Work order | All of the entries are to be restated word for word.

Stored data
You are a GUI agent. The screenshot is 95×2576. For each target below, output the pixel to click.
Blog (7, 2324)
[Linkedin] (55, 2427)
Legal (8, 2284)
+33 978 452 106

Final answer |
You are a GUI agent. The screenshot is 95×2576. For each target below, output the pixel to click.
Blog (7, 2324)
[Linkedin] (55, 2427)
Legal (8, 2284)
+33 978 452 106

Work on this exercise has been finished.